Published online by Cambridge University Press: 10 January 2018
Of all the biographies, Her Own Woman: The Life of Mary Wollstonecraft by Diane Jacobs, reads most nearly like a novel, while Lyndall Gordon's is the most enjoyable and accurate. Still, Jacobs fleshed out details that are both physical and psychological so that the reader is transported into scenes with an immediacy lacking in other biographies. Her sources were primarily letters instead of biographies or critical articles. In fact, if one scans her endnotes, one will find “Letter” and “ibid.” over and over, with only rare references to other sources. Her Own Woman is not scholarly in that it does not often contextualize its narrative or substantiate its claims with scholarly sources, but the result is a clean, clear and pleasant read. Jacobs sometimes supplies useful information to support generalizations, but at other times she makes sweeping deductions without foundations.

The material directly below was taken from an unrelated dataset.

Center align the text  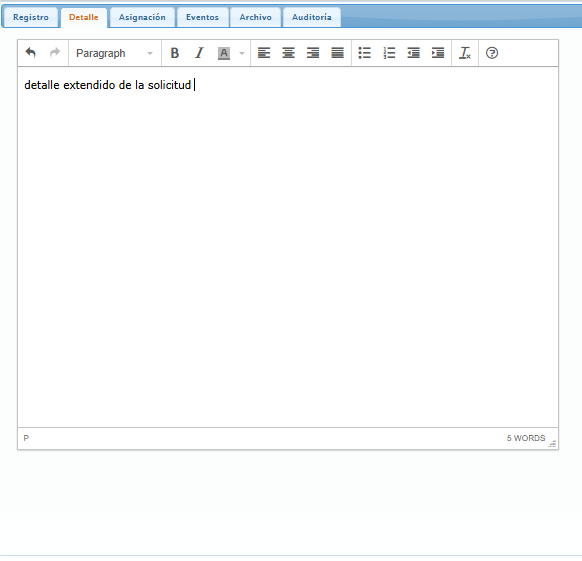click(x=288, y=53)
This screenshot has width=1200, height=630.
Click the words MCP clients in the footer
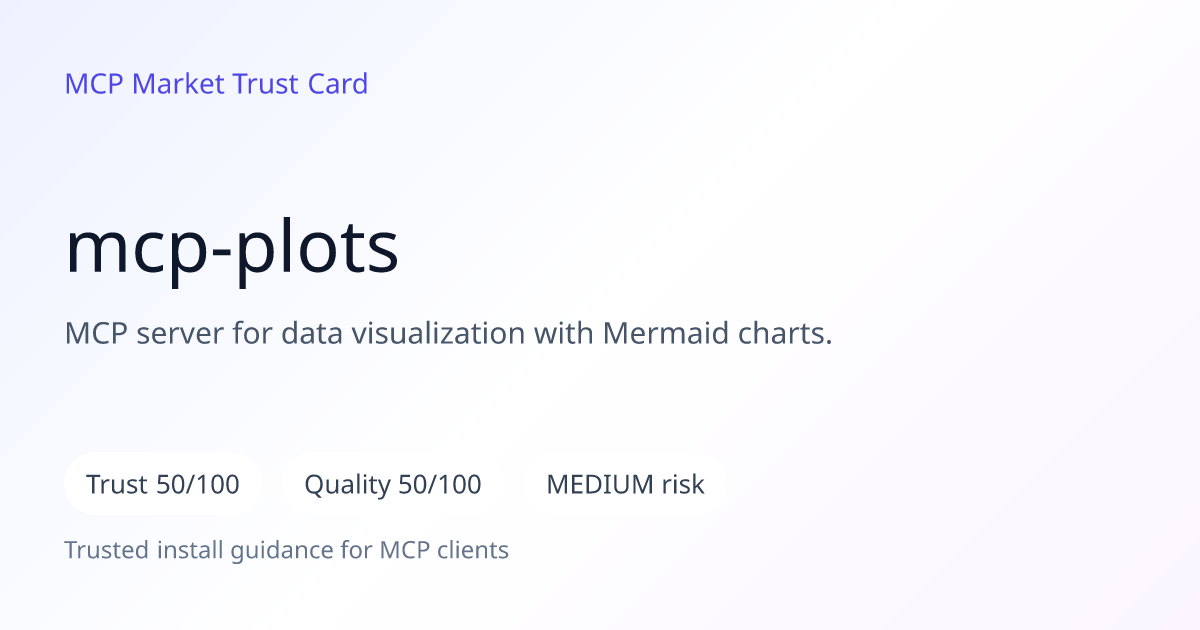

The focus of Jacobs's biography seems to be on relationships. She rarely discusses Wollstonecraft or her works without addressing Wollstonecraft in relationship with someone. And the relationship she addresses more “carefully” than most is the one with Fanny Blood. Although several scholars have implied that Wollstonecraft had homoerotic desires for Fanny, and that the passion she felt exceeded traditionally acceptable boundaries for same- sex relationships, Jacobs writes: “Suddenly, Mary had a goal: to forge what the eighteenth century called a ‘romantic friendship’” (27). An endnote to guide the reader to further reading or even to convince the reader that there was any such a thing that typified women-to-women relationships in the eighteenth century would have been helpful, but Jacobs obviously was not writing for academe. The book was published by Simon & Schuster for a broad audience. Nevertheless, her own explanation is useful. This is how she defines “romantic friendship”: “a relationship between two women that could be as tempestuous as any love affair, but only rarely involved sex,” and then she gives some examples of famous relationships of the day like Eleanor Butler and Sarah Ponsonby, the “ladies of Llangollen” (27), but without explanation.